C’est triste à dire mais le procès de l’explosion de l’usine AZF qui s’ouvre le 23 février prochain, à Toulouse, paraît bien mal engagé.

L’«ébauche du plan d’audience » que le juge Thomas Le Monnyer a remis le 19 décembre aux avocats des parties civiles et de la défense, et dont je me suis procuré une copie, montre que la majeure partie de ce procès marathon, prévu pour durer entre 12 et 16 semaines, sera consacrée à l’examen de questions préliminaires sans grand intérêt pour la manifestation de la vérité proprement dite : points de procédure, historique du site, présentation des produits en cause (nitrate d’ammonium et DCCNa), aspects réglementaires…

Si le document ne comporte pas de calendrier précis, le juge Le Monnyer, qui présidera les débats, a précisé oralement le 19 décembre, que « la recherche de la cause » de l’explosion ne sera abordée qu’à partir de la 11e semaine. Soit au bout de deux mois et demi seulement ! Mieux : le tribunal ne se penchera sur la thèse de l’accusation (la fumeuse théorie du « sandwich » dont j’ai démontré l’impossibilité dans mon livre) qu’à la toute dernière extrémité, juste avant les plaidoiries finales.

C’est comme si, lors d’un procès d’assises prévu pour durer une semaine, l’examen de la personnalité de l’accusé durait six jours, et que seul le dernier jour était consacré aux faits incriminés !

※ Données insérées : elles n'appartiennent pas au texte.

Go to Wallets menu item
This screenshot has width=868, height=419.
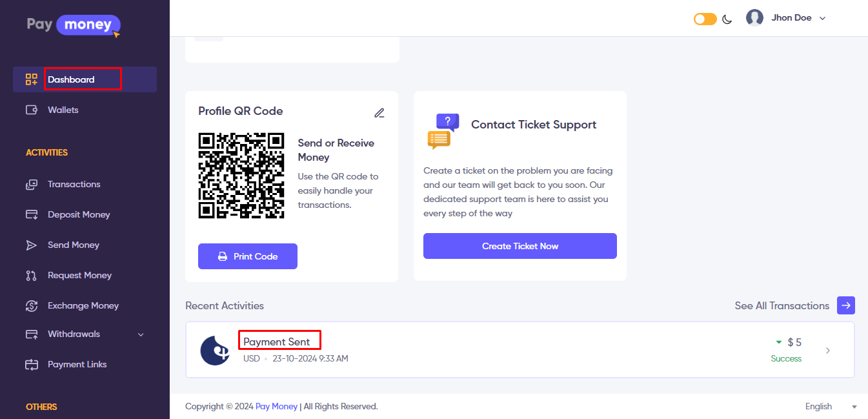(63, 110)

« Que la justice veuille faire preuve de pédagogie, à l’occasion de ce procès, c’est une chose. Mais là, on a l’impression de lire le programme d’un colloque scientifique » s’insurge Mme Monique Mauzac dont le mari, ingénieur à AZF, a péri lors de la catastrophe.

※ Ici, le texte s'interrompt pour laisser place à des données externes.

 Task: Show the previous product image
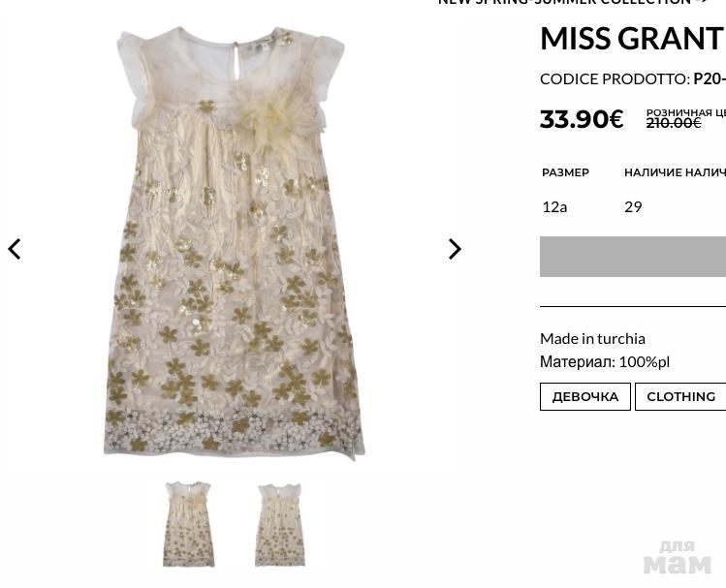tap(15, 249)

L’avocat toulousain de l’une des nombreuses parties civiles à ce procès ne cache pas son « étonnement ». « La question de la responsabilité pénale est réduite à la portion congrue. Comment condamner quelqu’un en laissant si peu de temps à l’accusation pour démontrer sa thèse et à la défense pour la réfuter ? » questionne-t-il tout en s’interrogeant sur la motivation des autorités judicaires qui, selon lui, « donnent le sentiment de vouloir exagérément cadrer les débats».

Il est permis en effet de se demander si ce bel ordonnancement ne procède pas d’un stratagème destiné à masquer l’extrême faiblesse de la thèse de l’accusation : un mélange malencontreux de deux produits incompatibles qui ne s’est produit, en fait, que dans l’imagination des experts judicaires. La justice, qui n’a aucune explication de rechange à fournir aux victimes, et au-delà, le pouvoir politique, ont toutes les raisons de craindre les répercussions d’un trop probable fiasco judiciaire. Comme cela s’était produit à Outreau, il y a quelques années.

Avantage supplémentaire : en émiettant l’audience sur des questions périphériques pendant de très longues semaines, au détriment du nécessaire débat contradictoire sur les causes de l’explosion, l’ennui risque de rapidement gagner le public et… les médias. Lesquels risquent de se faire de moins en moins nombreux au fil des semaines.

Très remonté lors de la réunion du 19 décembre, Me Daniel Soulez-Larivère, avocat de Grande Paroisse, la société propriétaire de l’usine sinistrée et de Serge Biechlin, l’ancien directeur, a déjà déposé un recours. Pas sûr qu’il soit entendu. Le juge a tout pouvoir pour organiser le procès comme il l’entend… Aux dernières nouvelles, ce dernier aurait tenu compte "un peu" de ses remarques. A suivre.